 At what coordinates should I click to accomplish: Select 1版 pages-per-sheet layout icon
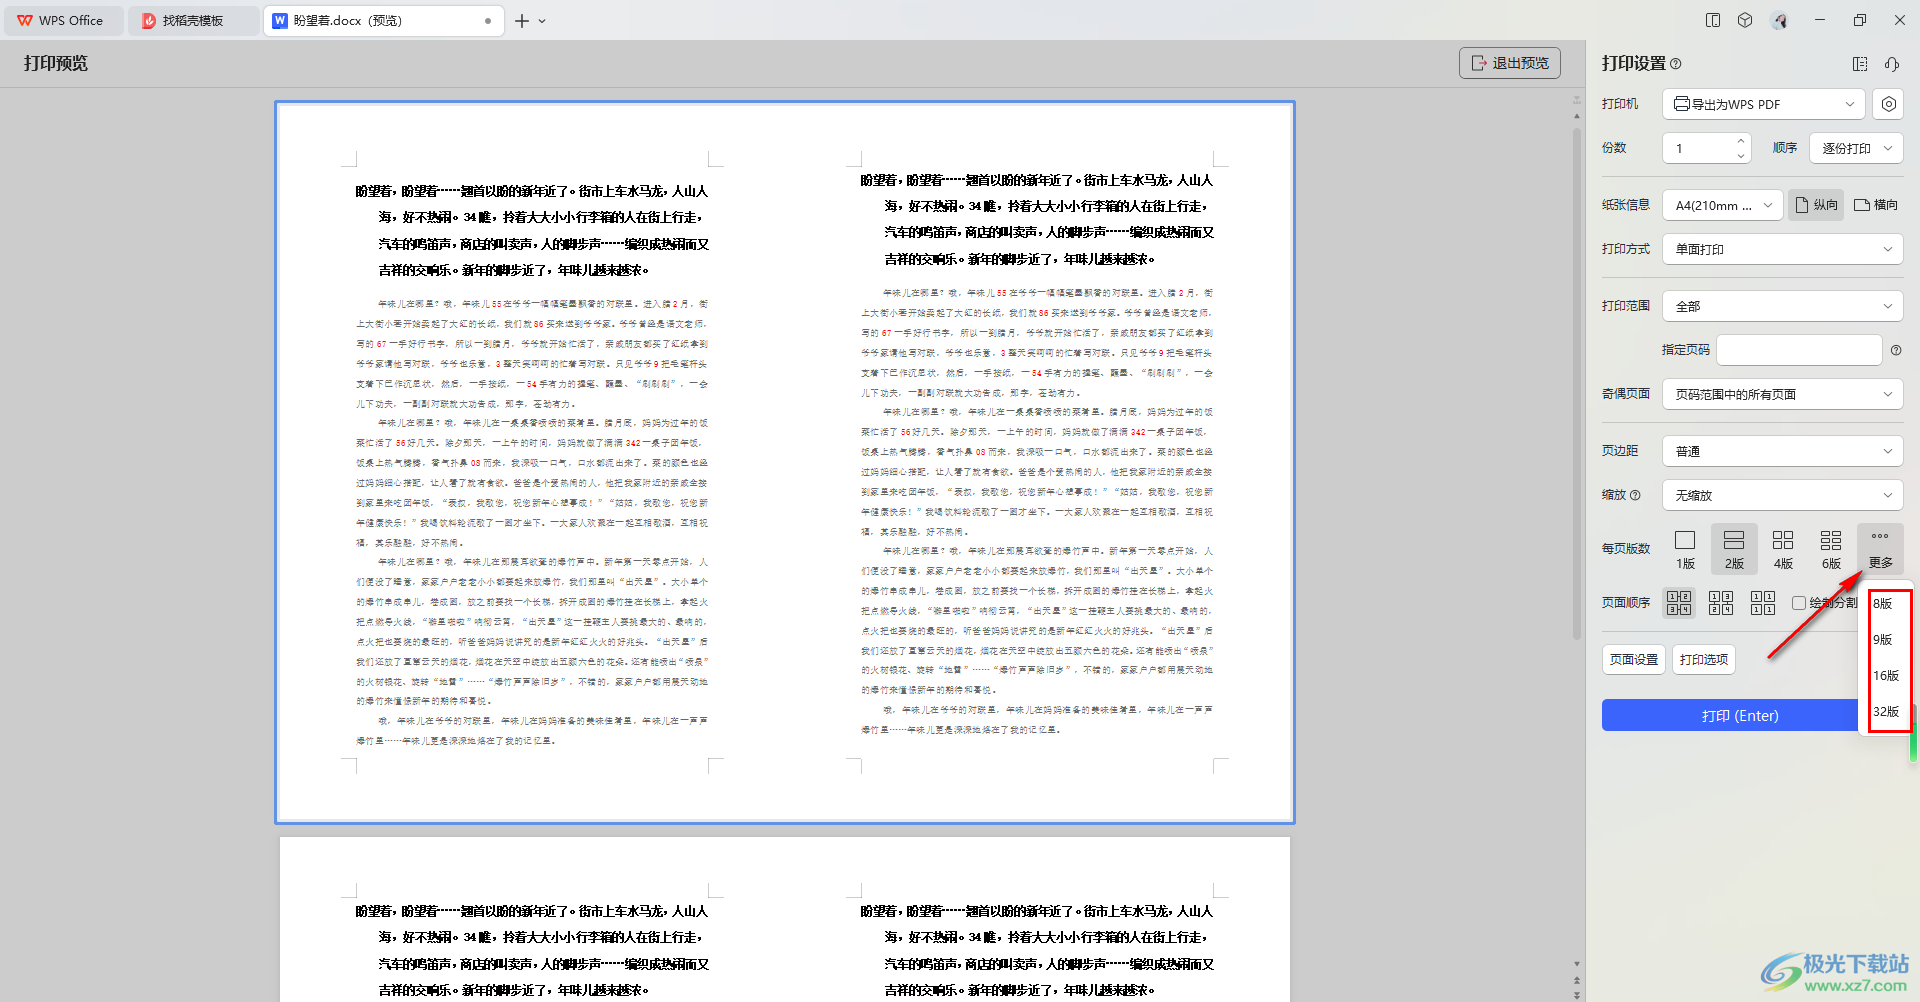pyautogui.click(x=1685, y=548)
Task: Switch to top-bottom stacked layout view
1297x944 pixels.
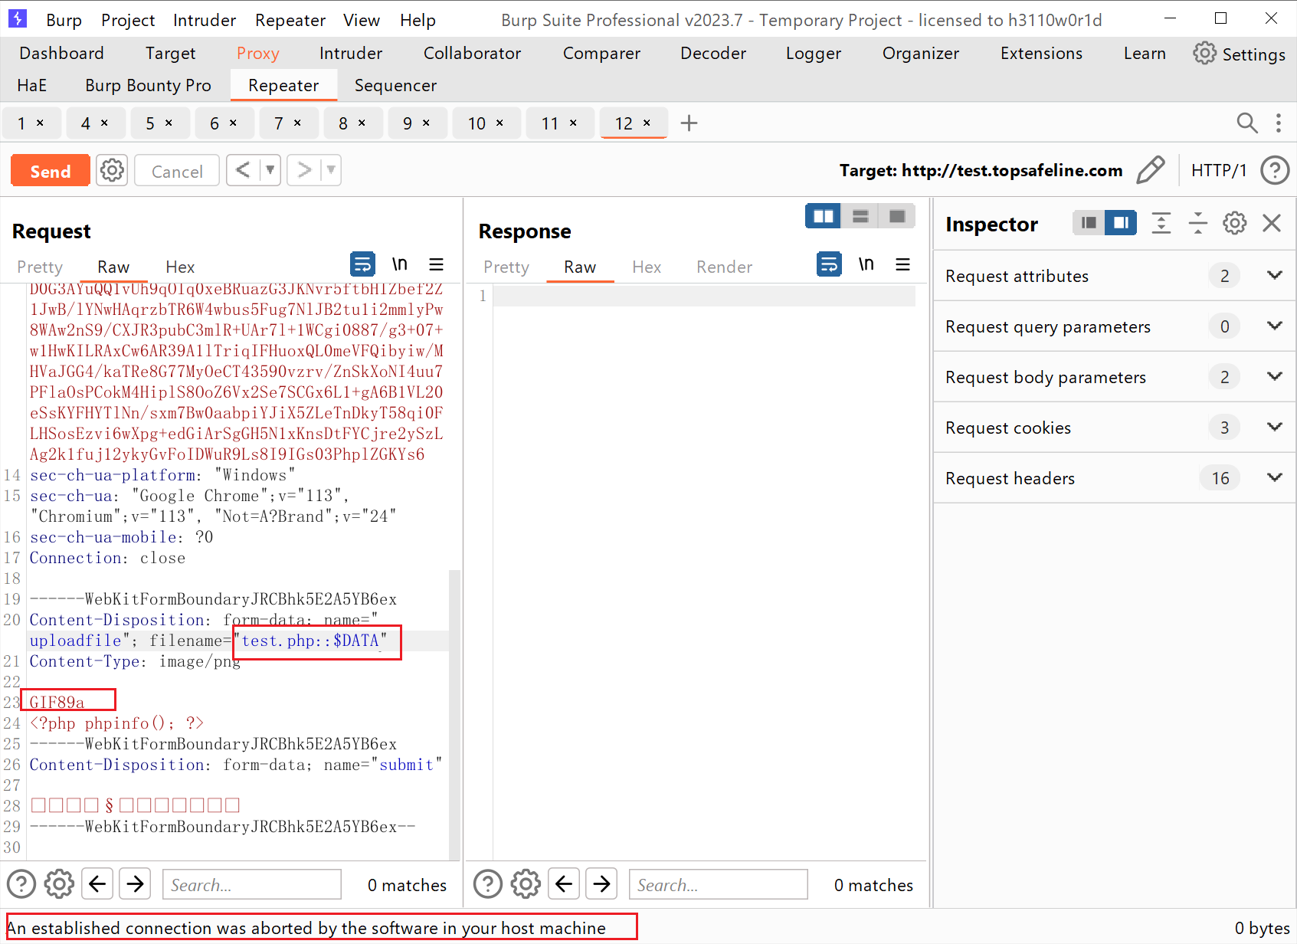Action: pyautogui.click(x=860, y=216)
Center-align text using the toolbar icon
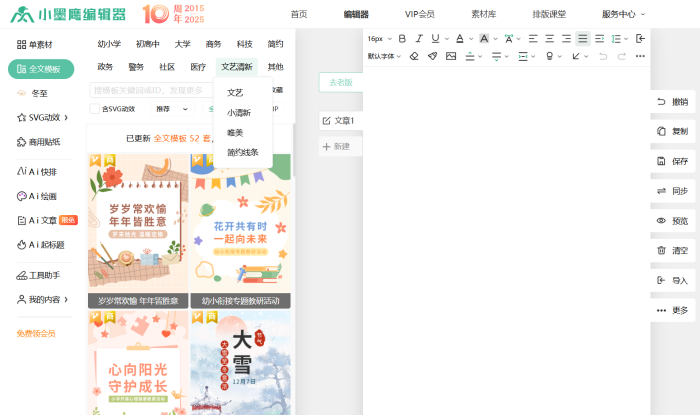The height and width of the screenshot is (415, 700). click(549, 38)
==
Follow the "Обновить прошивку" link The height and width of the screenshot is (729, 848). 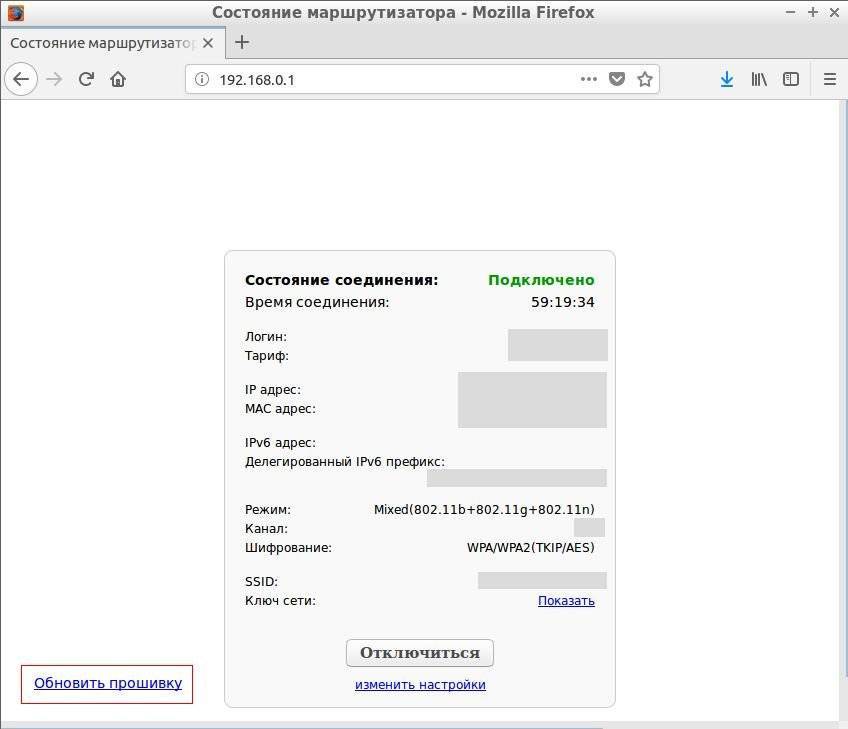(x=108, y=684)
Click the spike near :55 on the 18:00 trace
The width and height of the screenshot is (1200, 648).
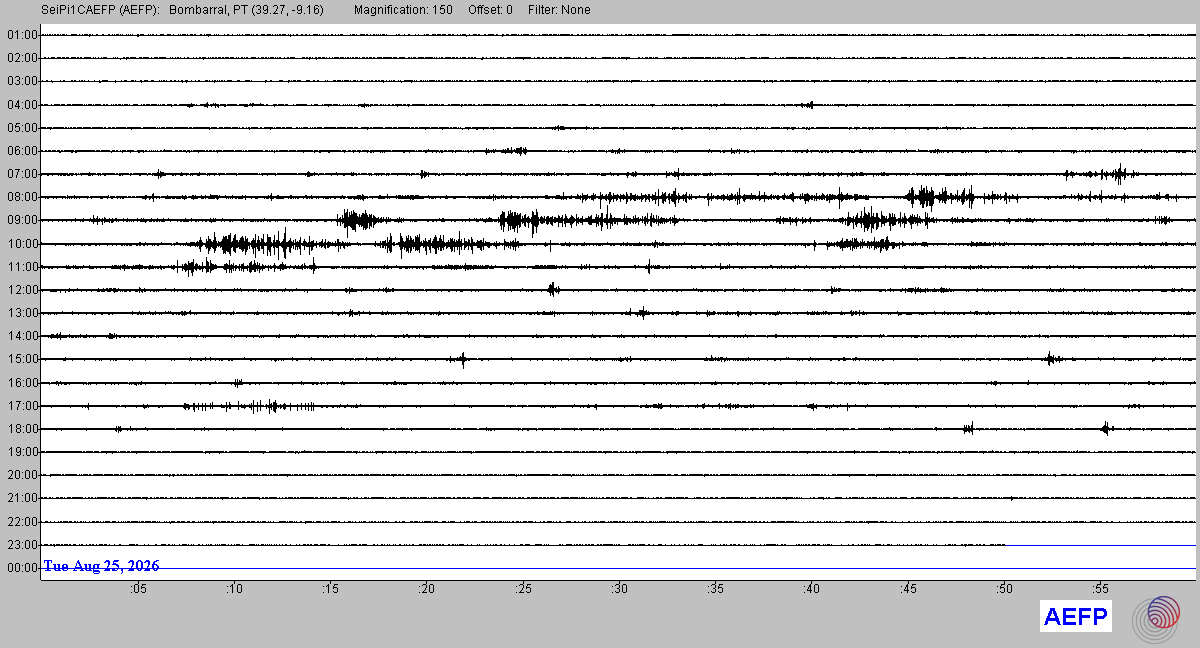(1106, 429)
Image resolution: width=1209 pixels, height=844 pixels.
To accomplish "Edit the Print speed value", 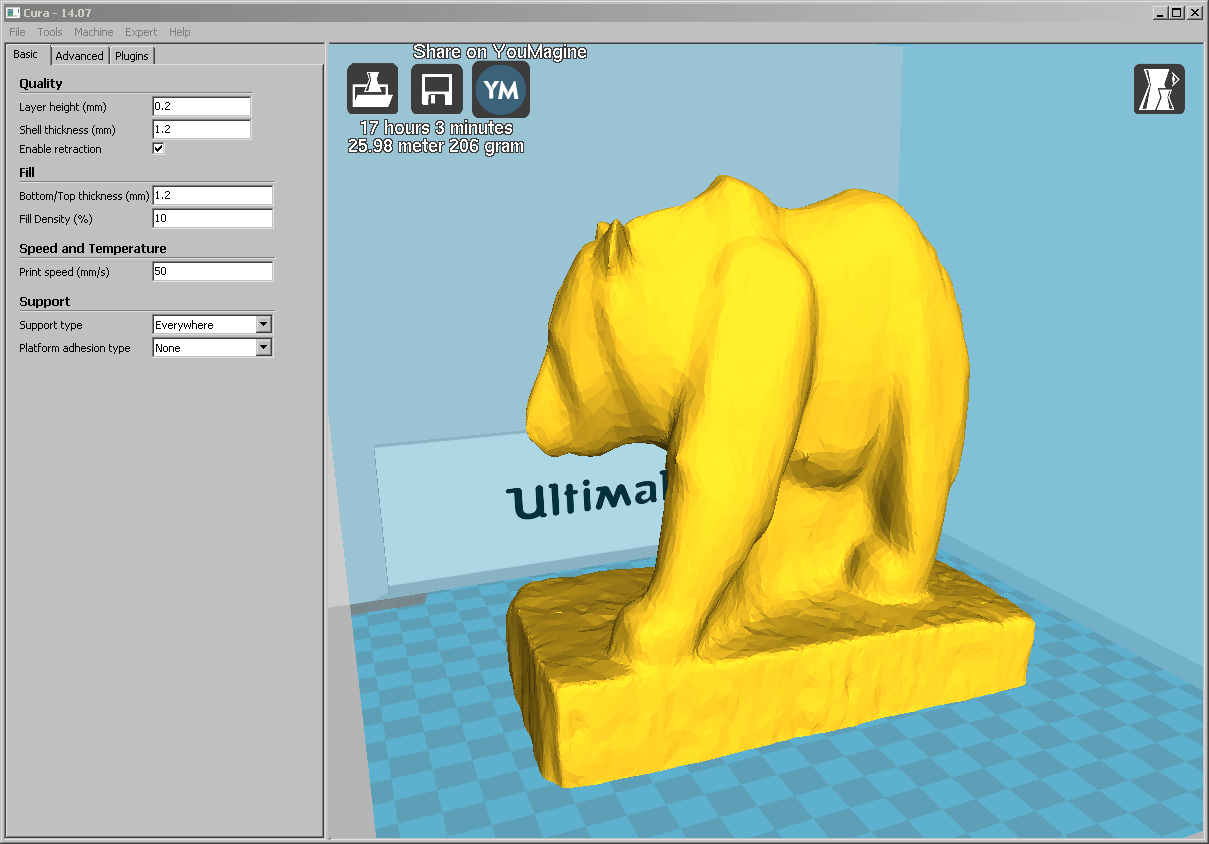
---
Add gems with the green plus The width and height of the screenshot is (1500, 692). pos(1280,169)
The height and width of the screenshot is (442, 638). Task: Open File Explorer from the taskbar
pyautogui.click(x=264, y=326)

### TASK STATEMENT:
Above, find the line holding "The width and height of the screenshot is (1200, 648)." and the line holding "the Print speed". Print exactly those two lines and every line between them, but no pictures.

### TASK SOLUTION:
The width and height of the screenshot is (1200, 648).
(1106, 429)
Image resolution: width=1209 pixels, height=844 pixels.
To accomplish "Edit the Print speed value", 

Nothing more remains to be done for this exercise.